Given records
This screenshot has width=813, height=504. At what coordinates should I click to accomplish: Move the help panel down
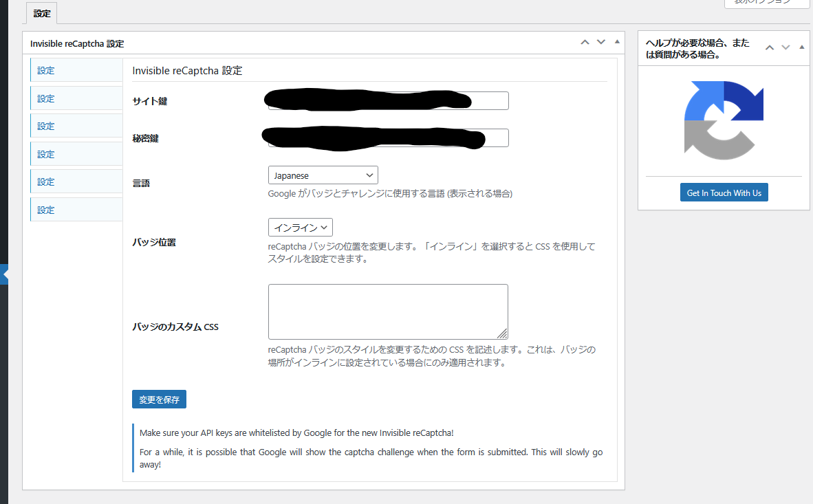(785, 47)
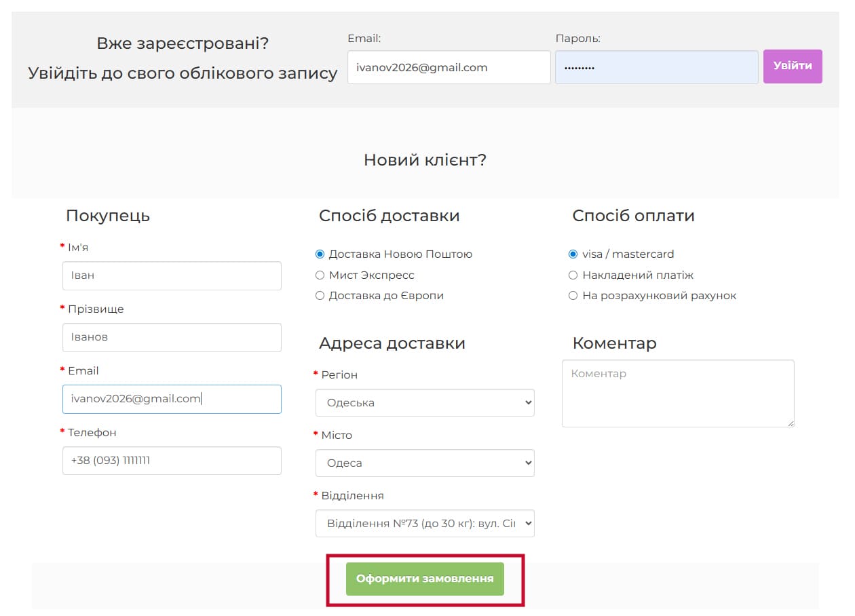The height and width of the screenshot is (616, 855).
Task: Select Накладений платіж payment option
Action: click(x=573, y=275)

What you need to do
Would you return the data exactly as written, without the pictures?

Result of this exercise
This screenshot has width=813, height=504. At what coordinates should I click to accomplish: Move the help panel down
(785, 47)
The height and width of the screenshot is (616, 855).
Task: Select Накладений платіж payment option
Action: click(x=573, y=275)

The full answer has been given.